Assignment:
Reproduce each of the following records without any deviation.

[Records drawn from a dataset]

++++

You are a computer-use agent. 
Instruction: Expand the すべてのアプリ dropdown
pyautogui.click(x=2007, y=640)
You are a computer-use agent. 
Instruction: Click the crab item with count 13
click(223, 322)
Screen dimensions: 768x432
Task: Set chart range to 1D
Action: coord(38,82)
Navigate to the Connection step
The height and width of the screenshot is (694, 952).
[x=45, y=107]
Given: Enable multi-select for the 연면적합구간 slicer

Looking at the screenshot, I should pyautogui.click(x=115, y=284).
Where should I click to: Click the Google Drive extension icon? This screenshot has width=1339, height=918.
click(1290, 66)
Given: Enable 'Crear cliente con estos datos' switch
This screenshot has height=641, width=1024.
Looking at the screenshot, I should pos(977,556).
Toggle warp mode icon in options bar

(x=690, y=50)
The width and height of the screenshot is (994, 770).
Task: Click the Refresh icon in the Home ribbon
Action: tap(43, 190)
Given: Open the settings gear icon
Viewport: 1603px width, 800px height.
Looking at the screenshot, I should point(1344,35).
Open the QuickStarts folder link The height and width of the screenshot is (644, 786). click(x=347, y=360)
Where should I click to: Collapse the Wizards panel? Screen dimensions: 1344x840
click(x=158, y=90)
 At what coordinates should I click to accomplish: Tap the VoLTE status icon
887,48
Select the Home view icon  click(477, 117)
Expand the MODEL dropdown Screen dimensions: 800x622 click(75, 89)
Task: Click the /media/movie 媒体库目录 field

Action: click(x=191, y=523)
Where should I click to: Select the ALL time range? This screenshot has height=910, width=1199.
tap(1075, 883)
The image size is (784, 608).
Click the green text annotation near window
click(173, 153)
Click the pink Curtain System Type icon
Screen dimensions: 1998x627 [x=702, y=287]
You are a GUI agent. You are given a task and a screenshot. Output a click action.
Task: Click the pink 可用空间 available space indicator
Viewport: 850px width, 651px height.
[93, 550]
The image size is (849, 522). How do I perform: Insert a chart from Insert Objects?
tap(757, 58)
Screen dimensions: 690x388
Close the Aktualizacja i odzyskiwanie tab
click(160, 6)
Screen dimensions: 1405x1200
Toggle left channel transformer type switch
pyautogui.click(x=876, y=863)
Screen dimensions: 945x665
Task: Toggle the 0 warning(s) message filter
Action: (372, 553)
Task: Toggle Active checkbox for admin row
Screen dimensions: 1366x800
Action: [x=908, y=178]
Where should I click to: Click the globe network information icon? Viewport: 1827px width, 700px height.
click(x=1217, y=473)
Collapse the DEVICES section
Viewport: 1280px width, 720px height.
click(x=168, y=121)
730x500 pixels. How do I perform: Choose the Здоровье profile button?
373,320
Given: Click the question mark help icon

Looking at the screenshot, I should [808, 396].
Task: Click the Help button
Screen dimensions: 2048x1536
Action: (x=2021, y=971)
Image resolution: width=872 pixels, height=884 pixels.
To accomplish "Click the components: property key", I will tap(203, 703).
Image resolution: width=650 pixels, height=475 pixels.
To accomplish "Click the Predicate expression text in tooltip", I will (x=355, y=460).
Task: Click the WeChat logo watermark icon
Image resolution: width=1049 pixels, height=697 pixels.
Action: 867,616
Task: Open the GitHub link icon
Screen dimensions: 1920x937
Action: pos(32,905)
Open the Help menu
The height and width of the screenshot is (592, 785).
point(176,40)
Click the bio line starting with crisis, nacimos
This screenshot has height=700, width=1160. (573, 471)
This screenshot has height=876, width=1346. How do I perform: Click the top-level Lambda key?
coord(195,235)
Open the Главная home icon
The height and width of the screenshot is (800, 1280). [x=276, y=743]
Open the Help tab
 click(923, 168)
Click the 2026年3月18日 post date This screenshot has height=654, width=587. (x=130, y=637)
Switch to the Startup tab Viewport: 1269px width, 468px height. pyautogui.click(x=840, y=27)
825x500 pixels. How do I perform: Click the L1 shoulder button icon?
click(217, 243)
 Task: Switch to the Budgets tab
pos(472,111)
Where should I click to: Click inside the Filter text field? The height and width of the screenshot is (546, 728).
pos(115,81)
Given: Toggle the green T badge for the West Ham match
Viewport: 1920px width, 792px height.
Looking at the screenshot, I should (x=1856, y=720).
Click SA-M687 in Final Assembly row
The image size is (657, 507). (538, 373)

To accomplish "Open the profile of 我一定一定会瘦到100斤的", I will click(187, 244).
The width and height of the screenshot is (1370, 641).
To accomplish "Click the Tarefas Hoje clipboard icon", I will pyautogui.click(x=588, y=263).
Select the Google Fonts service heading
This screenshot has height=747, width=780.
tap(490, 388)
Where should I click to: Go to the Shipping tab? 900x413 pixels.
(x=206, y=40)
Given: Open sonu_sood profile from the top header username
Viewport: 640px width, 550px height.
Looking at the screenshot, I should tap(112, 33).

++++

Final answer:
You are a computer-use agent. 
Instruction: Expand the すべてのアプリ dropdown
pyautogui.click(x=2007, y=640)
You are a computer-use agent. 
Instruction: Click the crab item with count 13
click(223, 322)
Screen dimensions: 768x432
Task: Set chart range to 1D
Action: coord(38,82)
Navigate to the Connection step
The height and width of the screenshot is (694, 952).
[x=45, y=107]
Given: Enable multi-select for the 연면적합구간 slicer

Looking at the screenshot, I should pyautogui.click(x=115, y=284).
Where should I click to: Click the Google Drive extension icon? This screenshot has width=1339, height=918.
click(1290, 66)
Given: Enable 'Crear cliente con estos datos' switch
This screenshot has height=641, width=1024.
Looking at the screenshot, I should pos(977,556).
Toggle warp mode icon in options bar

(x=690, y=50)
The width and height of the screenshot is (994, 770).
Task: Click the Refresh icon in the Home ribbon
Action: tap(43, 190)
Given: Open the settings gear icon
Viewport: 1603px width, 800px height.
Looking at the screenshot, I should point(1344,35).
Open the QuickStarts folder link The height and width of the screenshot is (644, 786). click(x=347, y=360)
Where should I click to: Collapse the Wizards panel? Screen dimensions: 1344x840
click(x=158, y=90)
 At what coordinates should I click to accomplish: Tap the VoLTE status icon
887,48
Select the Home view icon  click(477, 117)
Expand the MODEL dropdown Screen dimensions: 800x622 click(75, 89)
Task: Click the /media/movie 媒体库目录 field

Action: click(x=191, y=523)
Where should I click to: Select the ALL time range? This screenshot has height=910, width=1199.
tap(1075, 883)
The image size is (784, 608).
Click the green text annotation near window
click(173, 153)
Click the pink Curtain System Type icon
Screen dimensions: 1998x627 [x=702, y=287]
You are a GUI agent. You are given a task and a screenshot. Output a click action.
Task: Click the pink 可用空间 available space indicator
Viewport: 850px width, 651px height.
[93, 550]
The image size is (849, 522). How do I perform: Insert a chart from Insert Objects?
tap(757, 58)
Screen dimensions: 690x388
Close the Aktualizacja i odzyskiwanie tab
click(160, 6)
Screen dimensions: 1405x1200
Toggle left channel transformer type switch
pyautogui.click(x=876, y=863)
Screen dimensions: 945x665
Task: Toggle the 0 warning(s) message filter
Action: (372, 553)
Task: Toggle Active checkbox for admin row
Screen dimensions: 1366x800
Action: [x=908, y=178]
Where should I click to: Click the globe network information icon? Viewport: 1827px width, 700px height.
click(x=1217, y=473)
Collapse the DEVICES section
Viewport: 1280px width, 720px height.
click(x=168, y=121)
730x500 pixels. How do I perform: Choose the Здоровье profile button?
373,320
Given: Click the question mark help icon

Looking at the screenshot, I should [808, 396].
Task: Click the Help button
Screen dimensions: 2048x1536
Action: (x=2021, y=971)
Image resolution: width=872 pixels, height=884 pixels.
To accomplish "Click the components: property key", I will tap(203, 703).
Image resolution: width=650 pixels, height=475 pixels.
To accomplish "Click the Predicate expression text in tooltip", I will (x=355, y=460).
Task: Click the WeChat logo watermark icon
Image resolution: width=1049 pixels, height=697 pixels.
Action: 867,616
Task: Open the GitHub link icon
Screen dimensions: 1920x937
Action: pos(32,905)
Open the Help menu
The height and width of the screenshot is (592, 785).
point(176,40)
Click the bio line starting with crisis, nacimos
This screenshot has height=700, width=1160. (573, 471)
This screenshot has height=876, width=1346. How do I perform: Click the top-level Lambda key?
coord(195,235)
Open the Главная home icon
The height and width of the screenshot is (800, 1280). [x=276, y=743]
Open the Help tab
 click(923, 168)
Click the 2026年3月18日 post date This screenshot has height=654, width=587. (x=130, y=637)
Switch to the Startup tab Viewport: 1269px width, 468px height. pyautogui.click(x=840, y=27)
825x500 pixels. How do I perform: Click the L1 shoulder button icon?
click(217, 243)
 Task: Switch to the Budgets tab
pos(472,111)
Where should I click to: Click inside the Filter text field? The height and width of the screenshot is (546, 728).
pos(115,81)
Given: Toggle the green T badge for the West Ham match
Viewport: 1920px width, 792px height.
Looking at the screenshot, I should (x=1856, y=720).
Click SA-M687 in Final Assembly row
The image size is (657, 507). (538, 373)

To accomplish "Open the profile of 我一定一定会瘦到100斤的", I will click(187, 244).
The width and height of the screenshot is (1370, 641).
To accomplish "Click the Tarefas Hoje clipboard icon", I will pyautogui.click(x=588, y=263).
Select the Google Fonts service heading
This screenshot has height=747, width=780.
tap(490, 388)
Where should I click to: Go to the Shipping tab? 900x413 pixels.
(x=206, y=40)
Given: Open sonu_sood profile from the top header username
Viewport: 640px width, 550px height.
Looking at the screenshot, I should tap(112, 33).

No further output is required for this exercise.